もしこの目で異星人を目撃して『この人異星人だ』なんて言わないと言う保証がどこにも無い、
「……まぁ、今まで合わなかった訳だし」
あの学校に何人通っているか分からないけど生徒と教師を含めて30人と少し、向こうも地球人にバレないように気をつけてるみたいだし、それに今まで会った事がないんだから滅多な事では現れ無いだろう、そう自分に言い聞かせた。
「あっ」
私は不思議な光景を目にした。
「うぅ〜〜〜ん〜〜〜」
1人の小さな女の子が自販機の前に蹲りながら僅かに開いた隙間に手を伸ばしていた。
恐らくは中学生くらいだろう、白い半袖のYシャツとショートパンツ、赤と黄の二―ソックスとコインローファー、雪の様に白い肌と鬼灯色の瞳、長くて黒く艶のある腰まである両耳の上で結んだツインテール……
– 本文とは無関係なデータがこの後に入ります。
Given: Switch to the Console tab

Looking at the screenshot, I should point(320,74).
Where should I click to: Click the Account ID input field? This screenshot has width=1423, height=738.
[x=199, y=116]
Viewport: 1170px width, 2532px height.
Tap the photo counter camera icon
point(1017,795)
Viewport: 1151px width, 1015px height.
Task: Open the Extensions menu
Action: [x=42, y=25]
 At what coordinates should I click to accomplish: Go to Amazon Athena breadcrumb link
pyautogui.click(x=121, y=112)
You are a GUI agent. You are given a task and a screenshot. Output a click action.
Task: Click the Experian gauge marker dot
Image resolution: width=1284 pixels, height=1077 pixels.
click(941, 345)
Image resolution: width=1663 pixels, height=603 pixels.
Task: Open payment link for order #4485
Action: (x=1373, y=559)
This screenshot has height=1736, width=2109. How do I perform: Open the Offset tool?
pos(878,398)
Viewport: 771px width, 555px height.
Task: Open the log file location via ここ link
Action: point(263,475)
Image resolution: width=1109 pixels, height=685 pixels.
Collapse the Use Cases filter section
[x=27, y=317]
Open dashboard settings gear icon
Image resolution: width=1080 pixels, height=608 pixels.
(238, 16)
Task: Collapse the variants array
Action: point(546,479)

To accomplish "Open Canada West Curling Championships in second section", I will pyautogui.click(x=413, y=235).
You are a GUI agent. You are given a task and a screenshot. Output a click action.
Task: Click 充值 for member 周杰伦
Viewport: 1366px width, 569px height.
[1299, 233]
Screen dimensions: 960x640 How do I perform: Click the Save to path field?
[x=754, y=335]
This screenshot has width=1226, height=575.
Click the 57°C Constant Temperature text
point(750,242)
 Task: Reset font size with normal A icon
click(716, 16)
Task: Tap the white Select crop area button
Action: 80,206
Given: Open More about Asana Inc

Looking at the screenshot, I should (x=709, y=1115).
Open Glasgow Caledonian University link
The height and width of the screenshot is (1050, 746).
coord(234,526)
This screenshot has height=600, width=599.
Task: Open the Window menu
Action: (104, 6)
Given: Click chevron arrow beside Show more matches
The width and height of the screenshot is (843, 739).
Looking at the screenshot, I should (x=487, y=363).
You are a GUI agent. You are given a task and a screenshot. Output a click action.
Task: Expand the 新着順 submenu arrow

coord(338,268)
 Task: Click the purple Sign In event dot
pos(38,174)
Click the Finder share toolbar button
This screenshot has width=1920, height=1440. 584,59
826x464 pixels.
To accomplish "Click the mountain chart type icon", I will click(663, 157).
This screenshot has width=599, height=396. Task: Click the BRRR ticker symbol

ここまではとても可愛い女の子なのだけど、前髪に飾ってあるドラゴンの頭を模した髪飾りが違和感だった。
「取れないよ〜」
多分お金でも落としたんだろう、
やがて右手を引っこ抜くとため息を零した。
「仕方ないか」
女の子は今度は信じられない事に両手を下に入れて自分より大きな自動販売機を持ち上げてしまった。
(異星人居た―――っ!)
と私は心の中で叫んだ。
折角気持ちを切り替えたばかりだってのに、
「あ、あったあった」
案の定自販機の下に落ちていた500円玉を左手で拾うと自販機を元の位置に戻した。
「ん?」
「あ」
私と女の子が目が合った。
呆気に取られていた私にさっきの行動を見られたと察したんだろう、次第に女の子の口の形が変わっていった。
「い、いやああっ! ロン〜〜っ!」
女の子が叫ぶとそれに反応するかのように髪飾りが輝いた。
「きゃあっ?」
私は思わず目を瞑った。
再び目を開けると女の子の姿は無かった。
「な、何だったの?」
私の体には何の変化も無い、とは言え何かされたのは事実だった。
後で兄貴に尋ねるか? でも兄貴は仕事中だし、それに里中先生は苦手だし……
「何でこんな目に会わなきゃいけないのよ……」
憂鬱な気分をさらに悪化させながら学校にやって来た。